AMD Ryzen 4000G desktop chips land with big Intel comparisons

Chris Davies - Jul 21, 2020, 9:04am CDT
AMD Ryzen 4000G desktop chips land with big Intel comparisons

AMD’s latest assault on Intel has been revealed, with the AMD Ryzen 4000G chips promising a taste of Zen 2 for your desktop. The new processors are the desktop counterpart to AMD’s Ryzen 4000 Series for laptops, which the chip-maker released earlier in 2020, and still include features like integrated graphics.

It’s the first 8-core desktop APU from AMD, with the G-Series focusing on consumers while the Ryzen 4000 Series PRO take on business PCs.

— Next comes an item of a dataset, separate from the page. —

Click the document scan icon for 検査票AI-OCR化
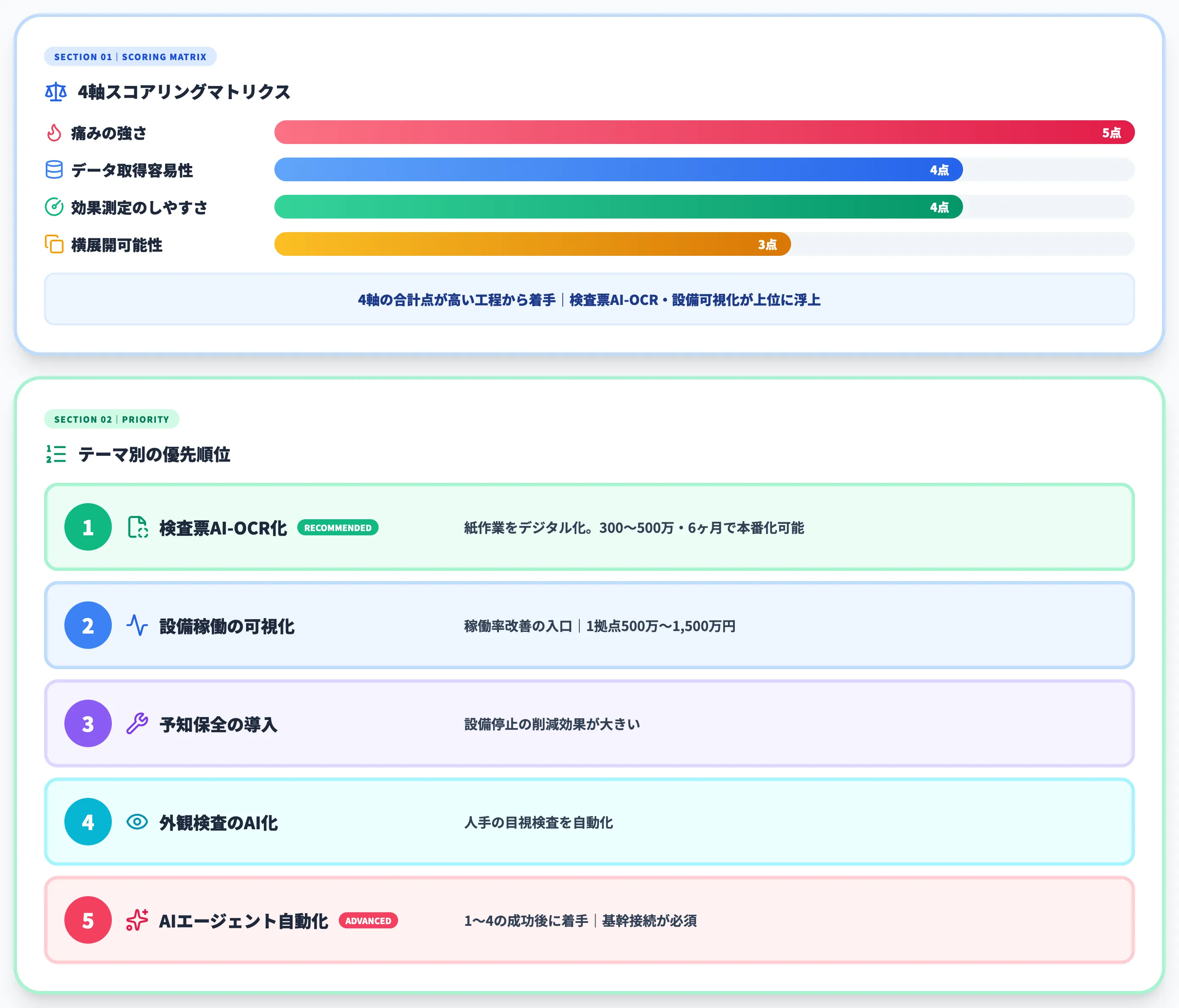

There’ll be six variants to begin with in each category.

For consumers, the flagship is the AMD Ryzen 7 4700G, with eight cores and 16 threads. It has a TDP of 65W, a base frequency of 3.6 GHz, and a boost frequency of up to 4.4 GHz. It also gets 12MB of catch, and 8 Radeon cores. A Ryzen 7 4700GE version will drop the TDP to 35W, slightly sacrificing base and boost frequency (3.1 GHz and 4.3 GHz, respectively) in the process.

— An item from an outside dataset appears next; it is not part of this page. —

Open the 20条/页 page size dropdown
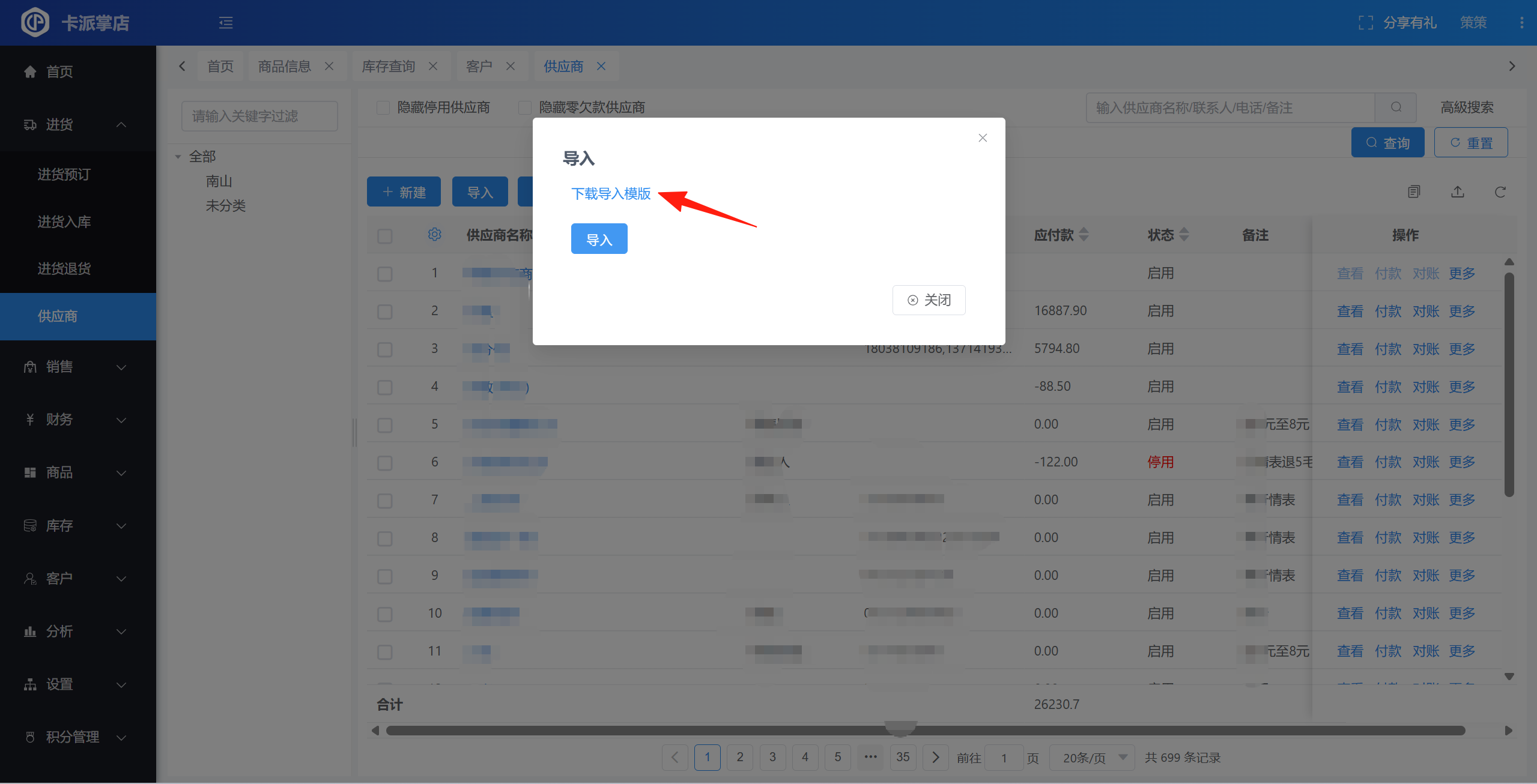tap(1092, 758)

The Ryzen 5 4600G and Ryzen 5 4600GE follow the same strategy, with 65W and 35W TDP respectively. Each have six cores and 12 threads, with 7 Radeon GPU cores and 11 MB of cache. The 4600G runs with a 3.7 GHz base frequency and up to 4.2 GHz boost, while the 4600GE is 3.3 GHz base and 4.2 GHz boost.

Finally, the AMD Ryzen 3 4300G and 4300GE have four cores and eight threads, with the same 65W and 35W TDPs. Both have 6MB of cache and six GPU cores, with the 4300G running at 3.8 GHz base and up to 4.0 GHz boost. The 4300GE has a 3.5 GHz base frequency and up to 4.0 boost.

Compared to the old Ryzen 5 3400G and Ryzen 3 3200G, AMD claims there’s up to 2.5x the multi-threaded performance from the new processors. Versus an Intel Core i7-9700, meanwhile, the claim is up to 5-percent greater single-thread performance, and up to 31-percent greater multithreaded performance. AMD says its integrated Radeon graphics are up to 202-percent better than the integrated graphics on the Intel chip, too.

Of course, that doesn’t take into account Intel’s beefiest 10th Gen processors, which run all the way up to 125W TDP. We’re also going to have to wait to see just how much can be coaxed out of the Ryzen 4000 Series by enthusiasts. That’s because, at least for the moment, AMD isn’t planning on offering the AM4 processors to end users.

Instead they’ll be available through OEMs, as prebuilt systems. Expect to see plenty of those crop up from the usual suspects over the coming weeks, as the 7nm Zen 2 cores proliferate.